Activity of peroxisomal enzymes, and levels of polyamines in LPA-transgenic mice on two different diets

Abstract

Abstract Background In man, elevated levels of plasma lipoprotein (a)(Lp(a)) is a cardiovascular risk factor, and oxidized phospholipids are believed to play a role as modulators of inflammatory processes such as atherosclerosis. Polyamines are potent antioxidants and anti-inflammatory agents. It was therefore of interest to examine polyamines and their metabolism in LPA transgenic mice. Concentration of the polyamines putrescine, spermidine and spermine as well as the activity of peroxisomal polyamine oxidase and two other peroxisomal enzymes, acyl-CoA oxidase and catalase were measured. The mice were fed either a standard diet or a diet high in fat and cholesterol (HFHC).
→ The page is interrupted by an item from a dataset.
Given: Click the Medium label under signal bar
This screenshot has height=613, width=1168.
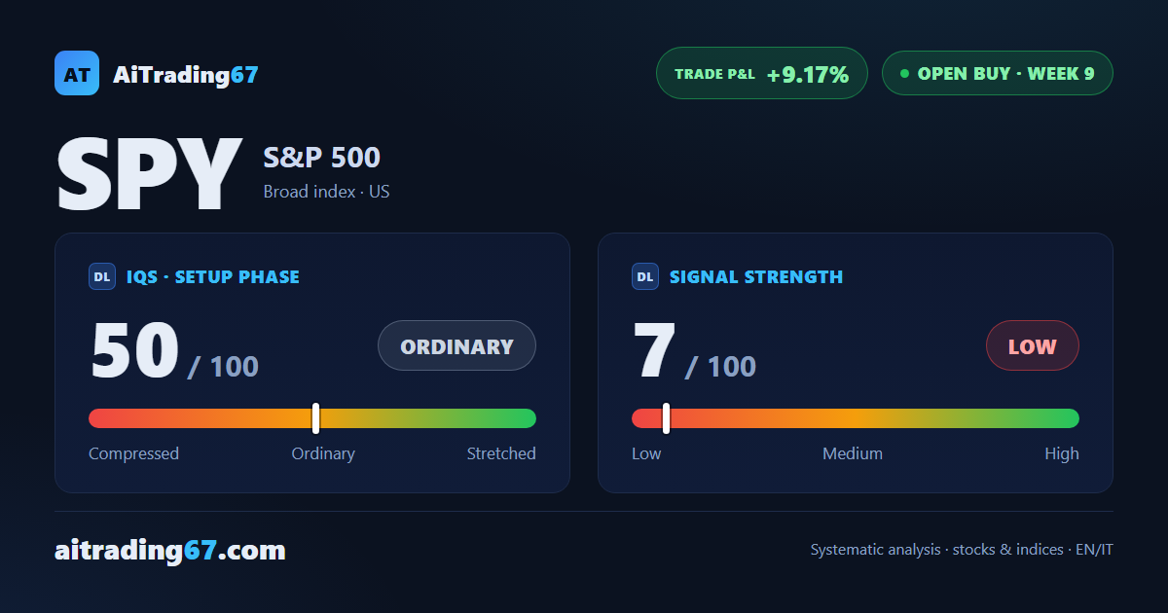Looking at the screenshot, I should [853, 453].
Some of the mice in each feeding group were in addition given aminoguanidine (AG), a specific inhibitor of diamine oxidase, which catalyses degradation of putrescine, and also inhibits non-enzymatic glycosylation of protein which is implicated in the aetiology of atherosclerosis in diabetic patients. Non-transgenic mice were used as controls. Results Intestinal peroxisomal polyamine oxidase activity was significantly higher in LPA transgenic mice than in the non-transgenic mice, while intestinal peroxisomal catalase activity was significantly lower. Hepatic β-oxidation increased in Lp(a) transgenic mice fed the HFHC diet, but not in those on standard diet. Hepatic spermidine concentration was increased in all mice fed the HFHC diet compared to those fed a standard diet, while spermine concentration was decreased. With exception of the group fed only standard diet, transgenic mice showed a lower degree of hepatic steatosis than non-transgenic mice. AG had no significant effect on hepatic steatosis. Conclusion The present results indicate a connection between peroxisomal enzyme activity and the presence of the human LPA gene in the murine genome. The effect may be a result of changes in oxidative processes in lipid metabolism rather than resulting from a direct effect of the LPA construct on the peroximal gene expression.